Footage captured him leaving the flat at 1am, wearing just his pants, and making a telephone call in the hallway. He rang a mental health crisis helpline and told the operator he was criminally insane and was not responsible for his actions.

He ended the call at 1.26am, and appeared on CCTV footage three minutes later, emerging from his flat shirtless but wearing trousers with a knife in his pocket.
He then walked upstairs and knocked on Mr Ahmad's door.

His victim opened the door and Barry went in before emerging 42 minutes later with blood visible all over his clothes.

He then walked back down to the hall, dialled 999 and told the operator he had killed Mr Ahmad.

Home Office pathologist Dr Amanda Jeffery examined Mr Ahmad's body and found injuries to his face, head and neck.

There were 25 stab wounds to his face, including his eyes, and fatal stab wounds to his stomach, right arm and left wrist.

Mr Ahmad's penis had been cut off after his death.

Mr Ahmad fled persecution and imprisonment in Iraq, and as a result of his experiences there was diagnosed with severe mental health difficulties.

He arrived in the UK in 2011 seeking protection.

Mr Ahmad's family and friends said he had been let down by several agencies in the city, and Mr Ahmad had made repeated warnings about feeling threatened by Barry but was ignored.

In the three years before the attack, Mr Ahmad had complained to police four times that Barry had assaulted him.

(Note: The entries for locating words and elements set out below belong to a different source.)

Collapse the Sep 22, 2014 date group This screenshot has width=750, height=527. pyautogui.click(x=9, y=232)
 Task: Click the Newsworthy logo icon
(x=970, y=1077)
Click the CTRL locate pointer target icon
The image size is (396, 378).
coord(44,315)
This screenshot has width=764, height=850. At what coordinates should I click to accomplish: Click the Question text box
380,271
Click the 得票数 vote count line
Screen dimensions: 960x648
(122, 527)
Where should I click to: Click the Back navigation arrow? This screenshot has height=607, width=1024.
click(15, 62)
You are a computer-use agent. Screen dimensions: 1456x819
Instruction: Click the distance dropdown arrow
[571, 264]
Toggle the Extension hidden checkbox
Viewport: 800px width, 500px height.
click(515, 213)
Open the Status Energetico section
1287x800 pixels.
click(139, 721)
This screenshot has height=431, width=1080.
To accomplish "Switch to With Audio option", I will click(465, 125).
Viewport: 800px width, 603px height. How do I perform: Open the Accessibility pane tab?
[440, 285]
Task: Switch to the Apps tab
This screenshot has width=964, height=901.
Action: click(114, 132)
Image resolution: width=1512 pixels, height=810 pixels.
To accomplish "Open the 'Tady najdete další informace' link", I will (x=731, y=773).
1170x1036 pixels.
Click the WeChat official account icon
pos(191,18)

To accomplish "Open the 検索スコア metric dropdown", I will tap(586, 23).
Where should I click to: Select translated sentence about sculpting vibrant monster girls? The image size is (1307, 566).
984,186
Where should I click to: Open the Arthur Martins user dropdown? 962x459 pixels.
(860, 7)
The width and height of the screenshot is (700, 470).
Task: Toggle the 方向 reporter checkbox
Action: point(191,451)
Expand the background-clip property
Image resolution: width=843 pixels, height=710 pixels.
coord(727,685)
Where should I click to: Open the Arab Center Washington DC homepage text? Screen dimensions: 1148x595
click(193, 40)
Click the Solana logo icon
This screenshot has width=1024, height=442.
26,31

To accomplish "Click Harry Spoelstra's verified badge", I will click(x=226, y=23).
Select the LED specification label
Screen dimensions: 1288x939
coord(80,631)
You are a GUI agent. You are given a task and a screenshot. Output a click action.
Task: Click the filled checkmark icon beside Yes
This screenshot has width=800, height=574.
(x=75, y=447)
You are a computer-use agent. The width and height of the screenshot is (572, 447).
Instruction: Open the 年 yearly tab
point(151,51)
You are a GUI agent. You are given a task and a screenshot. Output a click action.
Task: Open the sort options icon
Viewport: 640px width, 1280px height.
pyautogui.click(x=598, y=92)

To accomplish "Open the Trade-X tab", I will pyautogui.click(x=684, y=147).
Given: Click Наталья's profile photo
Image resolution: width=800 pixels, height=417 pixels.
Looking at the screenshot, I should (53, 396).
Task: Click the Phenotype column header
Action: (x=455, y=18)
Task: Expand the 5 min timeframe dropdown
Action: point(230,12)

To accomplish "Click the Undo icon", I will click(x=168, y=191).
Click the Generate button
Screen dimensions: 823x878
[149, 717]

Mr Ahmad's interpreter, Adil Jaifar, said he had worked with the victim for several years and that at weekly therapy meetings he attended with Mr Ahmad, he always talked about how threatened he felt by Barry.

Ahmad's brother, Kamaran Ahmad Ali, said after the verdict: 'Kamil was a much-loved brother, uncle and cousin. If he had been protected by the authorities, he would be alive today. Why was he not protected? We must have an answer to that question.'

The family's solicitor, Tony Murphy of Bhatt Murphy, described the murder as 'preventable'.

'The evidence heard at trial points to a systemic, multi-agency failure to protect a known victim of violent race hate crime from a known perpetrator,' he said.

'The family ask the authorities to be open about their failure to protect Kamil so that other lives can be protected.'

After the verdict Detective Chief Inspector Richard Ocone said: 'Barry may have a history of serious mental illness but at the time he attacked Kamil he knew exactly what he was doing.

'The public are now much safer with him off the streets for he is an exceptionally dangerous man.'

Alex Raikes from the campaign group Stand Against Racism and Inequality (Sari) said more help should have been available for Mr Ahmad.

'We're seeing cutbacks where we're seeing agencies losing more and more resources, more and more front-line resources, some of our most vulnerable people are even less safe,' she said.

'That means that we, as the voluntary and charitable sector, have got to step up and we've got to do more than we ever have done before to be the eyes and ears of people who are so vulnerable, and Kamil was one of those individuals.'

A spokesman for Avon and Wiltshire Mental Health Partnership NHS Trust described the murder as 'tragic and brutal'.

'We remain committed to close co-operation with all agencies in an effort to prevent such an event happening in the future,' he said.

John Hoskinson, chief executive of the Milestones Trust, said an internal review was being conducted, as well as other investigations.

'We do understand this is a very difficult time for those involved but are unable to comment further until the results of these investigations are known,' Mr Hoskinson added.

Judge Mrs Justice May will sentence Barry on November 10.